Chemical and physical data
- Formula: C_{12}H_{15}F_{2}NO_{2}
- Molar mass: 243.254 g·mol^{−1}
- 3D model (JSmol): Interactive image;
- SMILES C[C@@H]1CO[C@]([C@@H](N1)C)(C2=CC(=CC(=C2)F)F)O;
- InChI InChI=1S/C12H15F2NO2/c1-7-6-17-12(16,8(2)15-7)9-3-10(13)5-11(14)4-9/h3-5,7-8,15-16H,6H2,1-2H3/t7-,8+,12-/m1/s1; Key:OZGPVYJHWWPEFT-RGNHYFCHSA-N;

= Manifaxine =

Chemical compound

Manifaxine (developmental code name GW-320,659) is a norepinephrine–dopamine reuptake inhibitor developed by GlaxoSmithKline through structural modification of radafaxine, an isomer of hydroxybupropion and one of the active metabolites of bupropion.
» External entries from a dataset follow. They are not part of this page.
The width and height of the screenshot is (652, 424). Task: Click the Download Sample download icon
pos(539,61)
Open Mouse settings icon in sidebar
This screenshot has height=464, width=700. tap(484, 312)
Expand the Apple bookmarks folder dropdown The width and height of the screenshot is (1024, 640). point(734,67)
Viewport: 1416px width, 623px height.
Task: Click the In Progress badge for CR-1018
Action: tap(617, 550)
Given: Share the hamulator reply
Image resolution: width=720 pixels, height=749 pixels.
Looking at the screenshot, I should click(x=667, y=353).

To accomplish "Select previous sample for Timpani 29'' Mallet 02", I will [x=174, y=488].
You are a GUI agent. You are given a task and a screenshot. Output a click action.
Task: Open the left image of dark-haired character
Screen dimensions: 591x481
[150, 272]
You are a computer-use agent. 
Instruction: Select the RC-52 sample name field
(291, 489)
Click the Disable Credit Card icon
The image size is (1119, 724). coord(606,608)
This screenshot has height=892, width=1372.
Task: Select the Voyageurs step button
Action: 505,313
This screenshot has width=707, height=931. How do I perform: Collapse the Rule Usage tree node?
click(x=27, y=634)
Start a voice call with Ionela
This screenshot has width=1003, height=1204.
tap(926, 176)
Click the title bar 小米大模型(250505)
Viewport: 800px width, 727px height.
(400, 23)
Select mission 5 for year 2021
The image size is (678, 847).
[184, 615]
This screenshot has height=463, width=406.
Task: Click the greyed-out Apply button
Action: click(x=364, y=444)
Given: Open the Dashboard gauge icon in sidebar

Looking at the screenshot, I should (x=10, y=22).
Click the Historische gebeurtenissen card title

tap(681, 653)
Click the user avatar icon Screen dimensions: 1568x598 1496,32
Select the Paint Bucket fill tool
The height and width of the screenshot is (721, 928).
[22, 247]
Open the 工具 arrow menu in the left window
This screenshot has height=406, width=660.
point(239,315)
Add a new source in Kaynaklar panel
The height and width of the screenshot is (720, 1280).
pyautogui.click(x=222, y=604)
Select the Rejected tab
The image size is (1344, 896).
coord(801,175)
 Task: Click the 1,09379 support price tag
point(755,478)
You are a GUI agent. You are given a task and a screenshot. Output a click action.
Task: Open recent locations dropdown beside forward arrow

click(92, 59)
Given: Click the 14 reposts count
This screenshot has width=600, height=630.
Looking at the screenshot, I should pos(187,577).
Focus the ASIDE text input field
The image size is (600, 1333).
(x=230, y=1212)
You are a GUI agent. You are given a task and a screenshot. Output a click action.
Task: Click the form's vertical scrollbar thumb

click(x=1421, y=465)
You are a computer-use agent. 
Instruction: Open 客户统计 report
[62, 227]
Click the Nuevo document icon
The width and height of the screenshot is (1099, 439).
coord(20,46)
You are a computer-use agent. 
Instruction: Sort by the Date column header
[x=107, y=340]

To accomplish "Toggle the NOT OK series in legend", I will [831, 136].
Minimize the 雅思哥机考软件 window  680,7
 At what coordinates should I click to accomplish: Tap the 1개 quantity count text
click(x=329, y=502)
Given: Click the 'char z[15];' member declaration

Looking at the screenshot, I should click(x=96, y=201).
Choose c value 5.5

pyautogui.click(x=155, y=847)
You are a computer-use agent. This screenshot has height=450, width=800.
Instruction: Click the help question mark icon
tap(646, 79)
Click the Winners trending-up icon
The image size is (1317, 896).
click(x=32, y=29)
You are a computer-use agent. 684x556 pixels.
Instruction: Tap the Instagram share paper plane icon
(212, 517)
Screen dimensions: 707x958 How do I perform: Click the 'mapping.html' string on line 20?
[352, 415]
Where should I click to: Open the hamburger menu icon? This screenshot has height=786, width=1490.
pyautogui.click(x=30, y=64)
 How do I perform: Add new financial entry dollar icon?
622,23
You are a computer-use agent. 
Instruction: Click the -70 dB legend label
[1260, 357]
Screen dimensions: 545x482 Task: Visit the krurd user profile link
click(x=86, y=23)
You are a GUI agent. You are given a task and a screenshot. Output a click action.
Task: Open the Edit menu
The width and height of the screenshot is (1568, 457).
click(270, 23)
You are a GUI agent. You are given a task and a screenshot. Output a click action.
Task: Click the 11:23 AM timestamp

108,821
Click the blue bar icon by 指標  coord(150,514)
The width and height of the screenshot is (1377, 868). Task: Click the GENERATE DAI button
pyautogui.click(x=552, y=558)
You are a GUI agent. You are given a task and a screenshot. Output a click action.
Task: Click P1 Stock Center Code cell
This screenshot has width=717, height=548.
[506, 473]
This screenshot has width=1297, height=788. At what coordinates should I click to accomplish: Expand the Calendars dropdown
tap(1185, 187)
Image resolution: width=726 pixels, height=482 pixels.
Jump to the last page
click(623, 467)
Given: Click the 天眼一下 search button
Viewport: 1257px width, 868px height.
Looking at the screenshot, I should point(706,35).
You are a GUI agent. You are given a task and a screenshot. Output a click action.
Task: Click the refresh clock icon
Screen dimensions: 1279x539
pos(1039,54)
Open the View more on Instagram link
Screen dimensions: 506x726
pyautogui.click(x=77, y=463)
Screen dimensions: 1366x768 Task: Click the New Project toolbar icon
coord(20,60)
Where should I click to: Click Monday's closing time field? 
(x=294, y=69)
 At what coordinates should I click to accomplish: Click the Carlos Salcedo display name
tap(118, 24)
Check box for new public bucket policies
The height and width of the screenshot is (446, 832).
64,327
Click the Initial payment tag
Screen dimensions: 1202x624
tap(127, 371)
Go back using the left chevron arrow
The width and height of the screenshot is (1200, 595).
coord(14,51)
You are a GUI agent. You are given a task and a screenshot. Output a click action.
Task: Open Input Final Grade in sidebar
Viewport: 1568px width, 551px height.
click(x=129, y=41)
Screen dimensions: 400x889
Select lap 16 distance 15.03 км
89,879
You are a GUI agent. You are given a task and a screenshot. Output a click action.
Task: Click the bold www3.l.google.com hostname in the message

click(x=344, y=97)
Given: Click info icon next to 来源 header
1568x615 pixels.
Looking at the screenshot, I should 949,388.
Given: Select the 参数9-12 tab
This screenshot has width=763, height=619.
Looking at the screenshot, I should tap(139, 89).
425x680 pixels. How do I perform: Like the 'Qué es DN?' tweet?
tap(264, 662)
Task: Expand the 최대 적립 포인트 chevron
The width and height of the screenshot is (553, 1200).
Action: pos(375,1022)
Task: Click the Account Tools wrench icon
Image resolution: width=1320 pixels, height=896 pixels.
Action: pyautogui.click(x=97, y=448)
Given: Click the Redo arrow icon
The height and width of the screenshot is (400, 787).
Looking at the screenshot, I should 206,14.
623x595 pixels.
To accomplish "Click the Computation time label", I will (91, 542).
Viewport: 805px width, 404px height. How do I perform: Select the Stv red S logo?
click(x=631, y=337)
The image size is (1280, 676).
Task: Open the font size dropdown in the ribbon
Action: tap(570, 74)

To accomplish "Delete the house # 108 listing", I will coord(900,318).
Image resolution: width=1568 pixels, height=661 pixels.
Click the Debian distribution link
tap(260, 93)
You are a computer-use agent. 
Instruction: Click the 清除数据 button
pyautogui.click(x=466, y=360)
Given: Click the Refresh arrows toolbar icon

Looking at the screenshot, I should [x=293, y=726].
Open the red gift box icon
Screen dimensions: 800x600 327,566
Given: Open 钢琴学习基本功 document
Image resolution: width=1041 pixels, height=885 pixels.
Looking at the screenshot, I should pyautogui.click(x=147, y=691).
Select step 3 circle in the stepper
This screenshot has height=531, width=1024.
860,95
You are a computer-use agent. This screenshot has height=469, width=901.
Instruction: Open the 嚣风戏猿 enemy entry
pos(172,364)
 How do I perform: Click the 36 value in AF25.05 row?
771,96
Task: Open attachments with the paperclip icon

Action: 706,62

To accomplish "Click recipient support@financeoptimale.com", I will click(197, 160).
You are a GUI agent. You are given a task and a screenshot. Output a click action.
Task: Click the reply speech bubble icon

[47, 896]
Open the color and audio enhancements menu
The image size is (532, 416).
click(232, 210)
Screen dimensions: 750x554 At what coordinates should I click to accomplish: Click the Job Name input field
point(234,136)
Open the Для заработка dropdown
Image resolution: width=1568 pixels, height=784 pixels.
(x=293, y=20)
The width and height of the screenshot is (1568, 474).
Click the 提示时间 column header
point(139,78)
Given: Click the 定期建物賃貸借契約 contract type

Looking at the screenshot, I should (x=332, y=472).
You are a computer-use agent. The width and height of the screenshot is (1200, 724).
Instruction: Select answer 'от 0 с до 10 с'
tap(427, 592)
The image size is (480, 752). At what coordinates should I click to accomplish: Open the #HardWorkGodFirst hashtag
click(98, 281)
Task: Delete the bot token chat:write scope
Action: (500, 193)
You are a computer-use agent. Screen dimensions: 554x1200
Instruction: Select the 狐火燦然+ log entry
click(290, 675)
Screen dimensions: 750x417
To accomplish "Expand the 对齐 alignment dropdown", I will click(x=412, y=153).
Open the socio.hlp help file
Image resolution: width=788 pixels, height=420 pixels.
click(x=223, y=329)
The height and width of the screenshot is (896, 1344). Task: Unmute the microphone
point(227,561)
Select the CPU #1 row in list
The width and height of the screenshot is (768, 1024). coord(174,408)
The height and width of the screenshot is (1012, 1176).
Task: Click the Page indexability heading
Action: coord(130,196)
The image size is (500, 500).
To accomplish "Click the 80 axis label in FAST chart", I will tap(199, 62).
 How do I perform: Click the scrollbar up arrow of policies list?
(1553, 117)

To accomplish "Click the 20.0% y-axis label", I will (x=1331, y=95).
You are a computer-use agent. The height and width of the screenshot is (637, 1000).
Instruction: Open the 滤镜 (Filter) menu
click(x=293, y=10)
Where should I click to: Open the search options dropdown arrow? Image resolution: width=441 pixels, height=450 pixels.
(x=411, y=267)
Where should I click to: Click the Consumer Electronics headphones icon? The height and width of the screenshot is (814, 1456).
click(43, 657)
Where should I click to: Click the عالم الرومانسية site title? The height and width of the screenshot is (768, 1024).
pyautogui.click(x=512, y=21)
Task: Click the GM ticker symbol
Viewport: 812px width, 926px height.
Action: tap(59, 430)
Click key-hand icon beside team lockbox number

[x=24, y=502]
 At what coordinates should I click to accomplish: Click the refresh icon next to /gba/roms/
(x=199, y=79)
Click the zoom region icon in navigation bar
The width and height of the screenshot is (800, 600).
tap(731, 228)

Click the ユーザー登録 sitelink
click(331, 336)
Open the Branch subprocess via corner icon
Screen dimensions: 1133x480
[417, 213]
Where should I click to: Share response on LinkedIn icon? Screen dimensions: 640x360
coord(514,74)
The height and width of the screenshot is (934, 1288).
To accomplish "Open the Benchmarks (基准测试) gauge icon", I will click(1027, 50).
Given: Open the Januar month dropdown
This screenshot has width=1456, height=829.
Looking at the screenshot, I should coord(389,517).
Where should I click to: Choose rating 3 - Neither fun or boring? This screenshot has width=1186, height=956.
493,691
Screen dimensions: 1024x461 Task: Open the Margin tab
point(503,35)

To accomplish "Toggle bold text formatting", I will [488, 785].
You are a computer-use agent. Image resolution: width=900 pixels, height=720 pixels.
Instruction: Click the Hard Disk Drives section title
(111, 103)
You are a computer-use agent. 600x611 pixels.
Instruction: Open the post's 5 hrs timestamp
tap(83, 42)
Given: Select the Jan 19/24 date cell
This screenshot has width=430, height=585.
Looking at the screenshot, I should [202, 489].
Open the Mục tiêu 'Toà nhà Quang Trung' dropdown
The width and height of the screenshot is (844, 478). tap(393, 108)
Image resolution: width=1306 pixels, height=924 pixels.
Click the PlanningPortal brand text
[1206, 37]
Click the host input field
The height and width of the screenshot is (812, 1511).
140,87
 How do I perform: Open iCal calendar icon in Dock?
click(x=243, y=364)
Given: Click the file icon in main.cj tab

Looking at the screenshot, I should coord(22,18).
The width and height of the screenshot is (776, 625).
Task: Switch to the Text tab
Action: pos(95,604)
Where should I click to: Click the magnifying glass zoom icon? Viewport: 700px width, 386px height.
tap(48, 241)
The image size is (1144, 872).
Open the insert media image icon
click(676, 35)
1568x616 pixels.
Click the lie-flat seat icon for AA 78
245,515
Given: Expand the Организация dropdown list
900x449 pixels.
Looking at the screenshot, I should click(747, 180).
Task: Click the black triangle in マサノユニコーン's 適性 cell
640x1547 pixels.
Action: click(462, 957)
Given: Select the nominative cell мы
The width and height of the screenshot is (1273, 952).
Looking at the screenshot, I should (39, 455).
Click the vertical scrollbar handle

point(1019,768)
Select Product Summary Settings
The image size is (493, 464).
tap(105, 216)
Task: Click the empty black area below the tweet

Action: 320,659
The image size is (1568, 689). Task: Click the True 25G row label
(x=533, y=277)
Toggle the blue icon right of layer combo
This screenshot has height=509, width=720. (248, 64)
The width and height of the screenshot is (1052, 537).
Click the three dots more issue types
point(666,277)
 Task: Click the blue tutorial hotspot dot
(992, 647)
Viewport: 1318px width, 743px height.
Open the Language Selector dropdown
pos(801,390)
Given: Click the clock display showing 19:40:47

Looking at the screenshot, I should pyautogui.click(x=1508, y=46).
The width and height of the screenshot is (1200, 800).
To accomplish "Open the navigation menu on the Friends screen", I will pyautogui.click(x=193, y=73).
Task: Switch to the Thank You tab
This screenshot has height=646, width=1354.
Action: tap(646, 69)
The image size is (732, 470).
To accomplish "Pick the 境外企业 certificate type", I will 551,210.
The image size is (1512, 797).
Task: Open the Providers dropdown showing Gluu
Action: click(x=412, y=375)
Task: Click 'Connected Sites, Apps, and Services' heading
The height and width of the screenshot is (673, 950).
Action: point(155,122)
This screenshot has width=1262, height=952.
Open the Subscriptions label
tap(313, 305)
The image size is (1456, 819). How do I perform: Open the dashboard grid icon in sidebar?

Manifaxine was researched for treatment of attention deficit hyperactivity disorder (ADHD) and obesity and was found to be safe, reasonably effective, and well-tolerated for both applications. However, no results were reported following these initial trials and development was discontinued.

==Synthesis==

Synthesis: Patent: See also:

The Grignard reaction between 3,5-difluorobenzonitrile (1) and ethylmagnesium bromide gives 3,5-difluoropropiophenone (2). Halogenation with molecular bromine occurs at the alpha-keto position providing 2-bromo-3',5'-difluoropropiophenone (3). Intermolecular ring formation with DL-alaninol (2-aminopropanol) completes the synthesis of manifaxine (4).